Lest you think I’m cherrypicking a particularly bad look, here’s literally the second “good” look I could find from another game:
The player in white in the bottom right corner. Can you see his number? I tried to look at it in full screen and it still looks like no number at all. This player’s number, at this angle, should be easy to spot here with legible text.
A few of you might be reading this and saying, so what? If the ref can see the numbers on the field, good enough. What’s the problem?
There’s two main reasons there’s still a problem: Broadcasters can’t tell players apart, and neither can anyone watching on TV.
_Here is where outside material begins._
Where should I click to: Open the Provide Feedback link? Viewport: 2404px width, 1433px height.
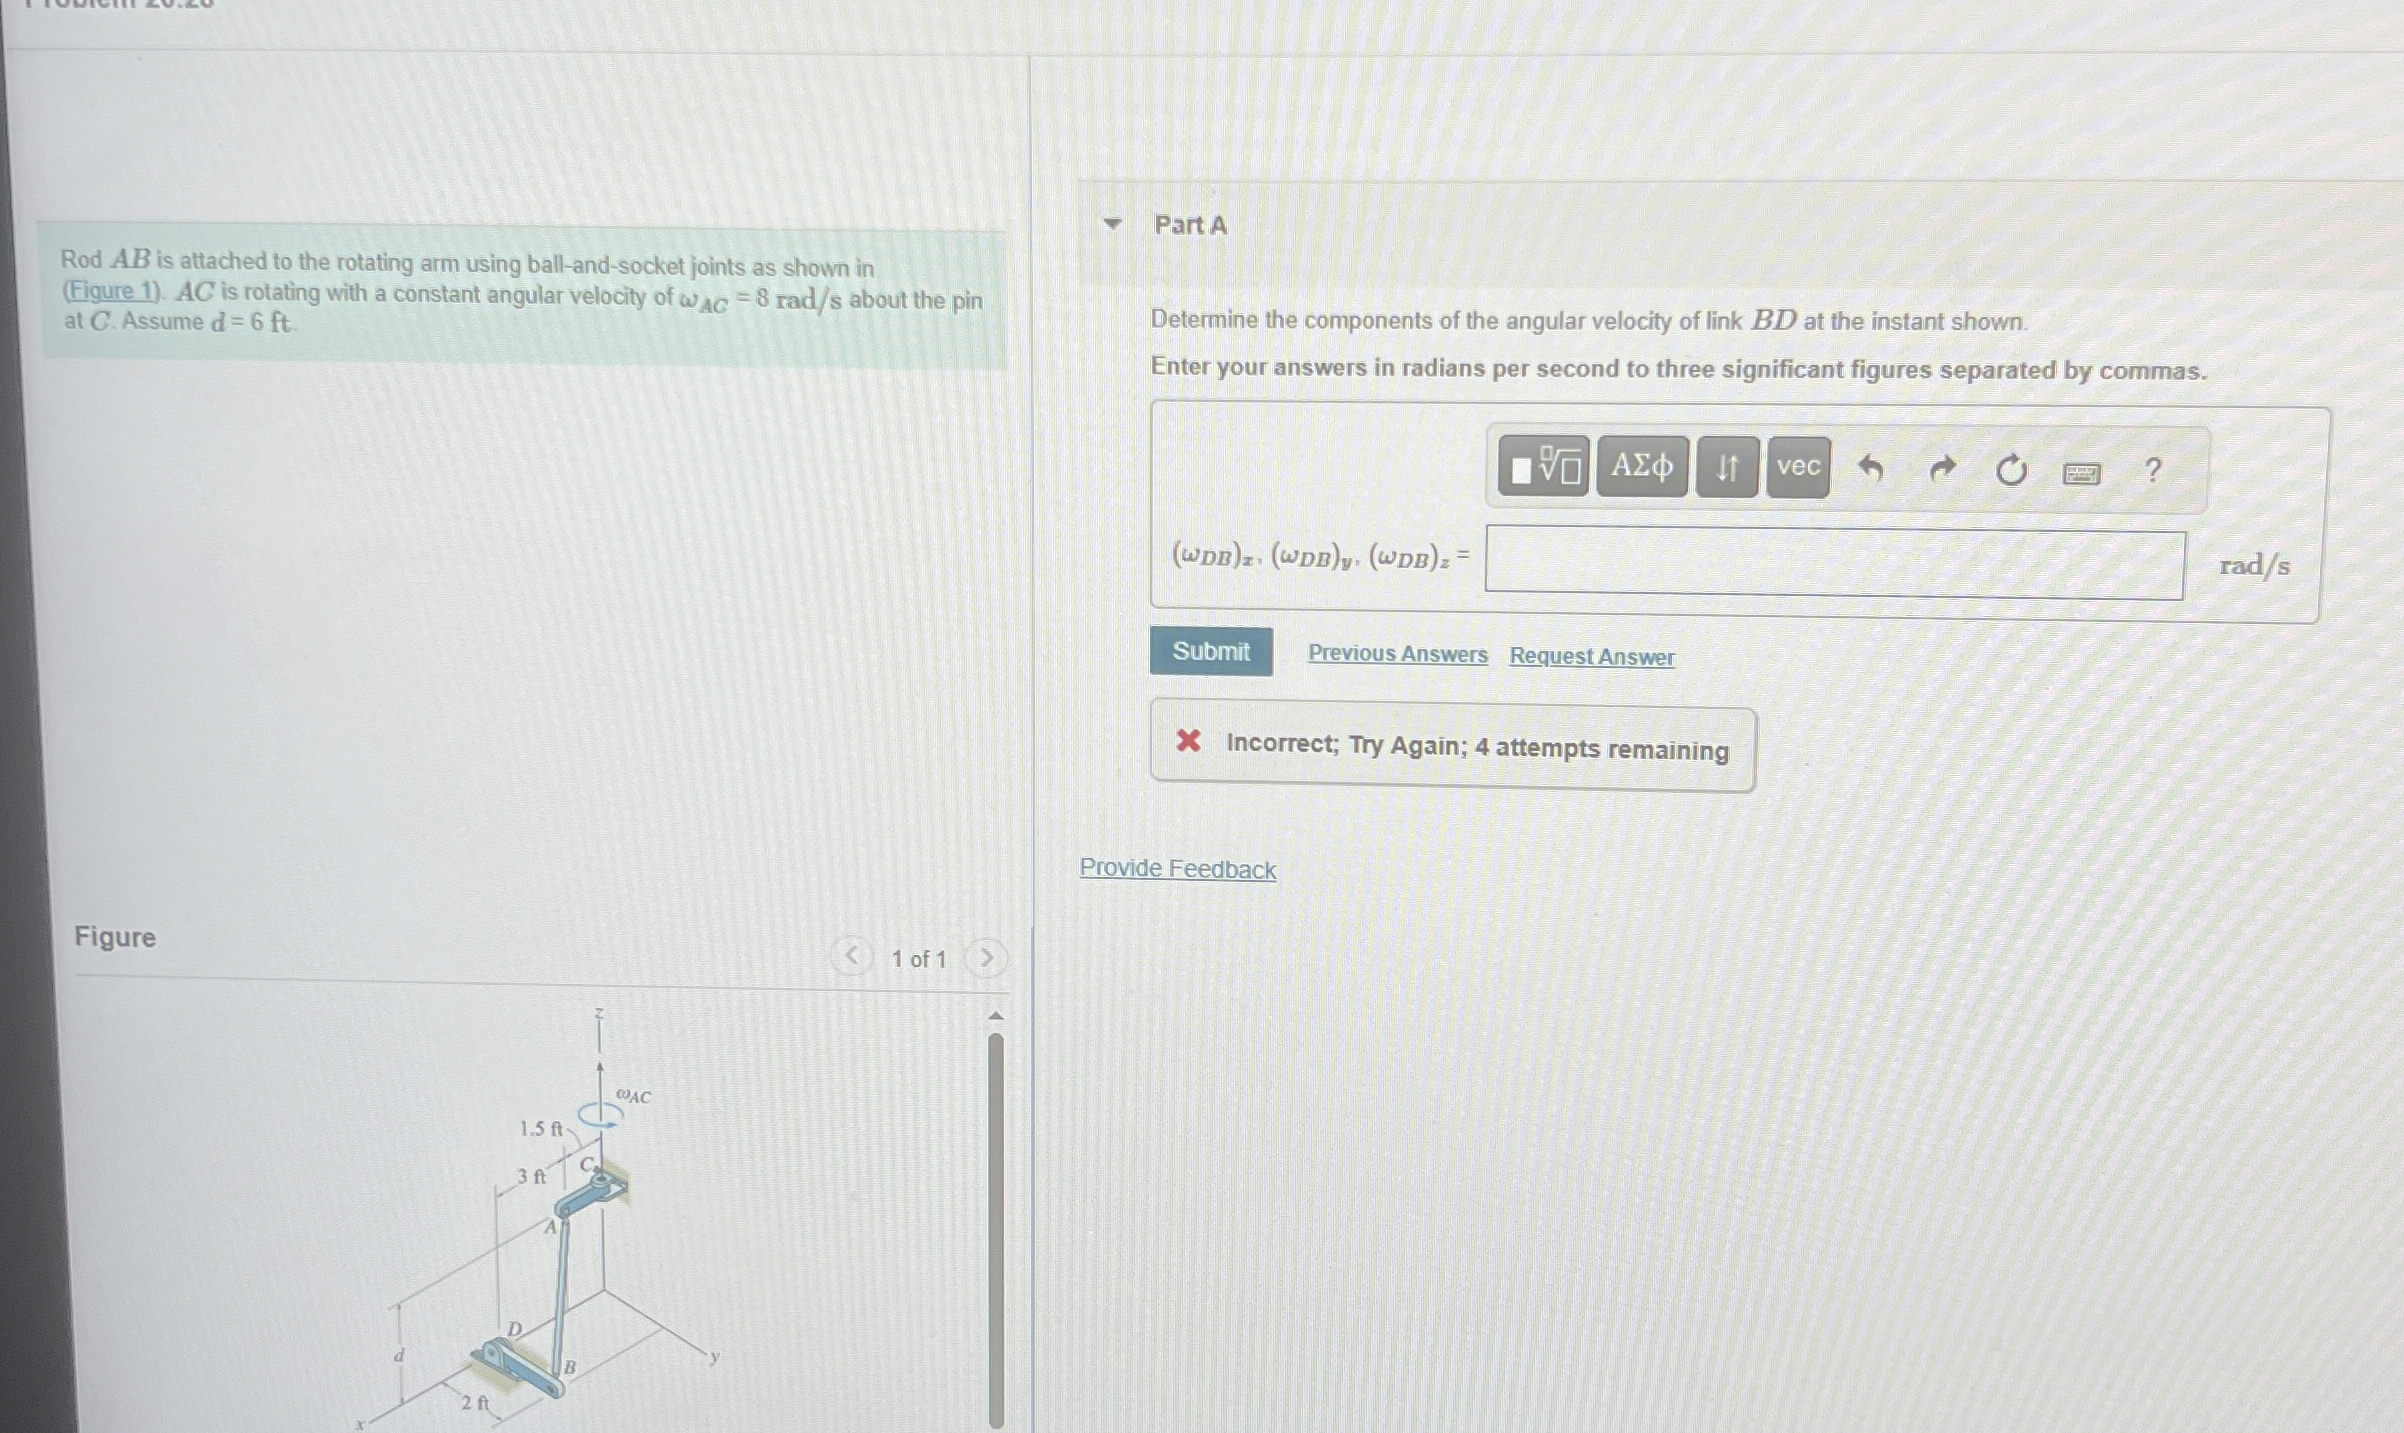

Why do broadcasters need to know players’ numbers? In order to identify players. While some players are tall, some are short, some have long hair, some have no hair at all, numbers help a great deal in telling players apart. If you’re watching a play unfold and you have to describe it in real time, numbers are often the easiest way to ensure you’ve got the right player in the moment. After this weekend in MLS, it’s easy to understand now how important jersey numbers truly are.
Bear in mind as well that some broadcasters aren’t calling games in person, instead calling them off TV remotely. When that happens, numbers are even more important, since announcers can’t look around the field freely, they are instead held captive to the camera angles provided on the broadcast.
And then, for us on TV. If you’re a fan and you can figure out the color your team in playing in for the day, maybe you don’t care that much, but as someone trying to actively follow the game and pay attention to who is doing what, it was hell. At one point I thought Cristian Arango scored the goal that ended up being Ryan Hollingshead’s and boy, those guys really don’t resemble each other, do they?
On the bright side, in MLS this is a one-off and hopefully they have gotten an earful this weekend from the font being wholly unable to read and they won’t repeat this again in future years. It was a disaster, put simply.
And yet, this isn’t just an MLS problem. This year in particular, we’re seeing American soccer leagues approve other teams’ illegible fonts on jerseys, only these are their permanent kits and that’s a big problem.
The worst offender in the USL Championship this season is definitely San Antonio FC, who have a blackout kit that looks great in well-lit publicity photos and like literal black T-shirts otherwise.
Embrace the darkness— San Antonio FC (@SanAntonioFC) February 24, 2022
Can’t get over how clean the blackout kits look
Get yours NOW! Available online at https://t.co/JTbGEm0udQ! #Defend210 pic.twitter.com/Qtg4NU2Bgx
This is a close-up angle from the first game of the season and you can just barely tell the player whose back is clearly turned to the camera and wearing black is wearing a number at all.
After playing in impossible numbers for a couple weeks this season, San Antonio has turned to a silver-contrast number that is fairly legible most of the time, but we’re grading on a curve here.
It’s not just men’s soccer doing this, or just one apparel company to blame, with MLS’s weekend issue being in Adidas kits and San Antonio FC wearing Puma kits. Nike has also called in to the mess, with their Orlando Pride away kits featuring silver names and numbers on a...white kit.
Check out their own hype video and you can see when shot from a few feet away in a studio, sometimes you can’t even see the numbers!
We have liftoff @orlandohealth | #LunaKit pic.twitter.com/E47SwMfzzE— Orlando Pride (@ORLPride) April 21, 2022
On the field, it’s been predictably horrible.
Would you believe all of the players in white whose backs are to the camera are actually wearing numbers? Making the screen bigger won’t help you learn that!
At minimum, it seems like all leagues need to adopt a standard whereby numbers are actually legible from a screen. Again, this is basic stuff, and if examples like these demonstrate how bad the problem is, maybe leagues will actually step up and start enforcing basic standards for the quality of their product.
And it’s worth noting that these issues are compounded when the broadcast quality goes down. MLS local broadcasts tend to still have clear pictures most of the time, while national broadcasts vary widely. For USL and NWSL games, lack of cameras and placement in facilities is often a big hurdle, but we’ve seen NWSL games this year look like they were shot in standard definition, and a fuzzy picture combined with numbers we can’t see leads to blobs floating around the field on TV no matter what font is used on the kits. If picture quality improves, some of these complaints will go away, but fixing the color of the stuff on jerseys won’t fix all of the problems.
Still, let’s at least start with numbers we can read. We can all get behind this, and please, leagues, do your part to make the jersey numbers legible for good!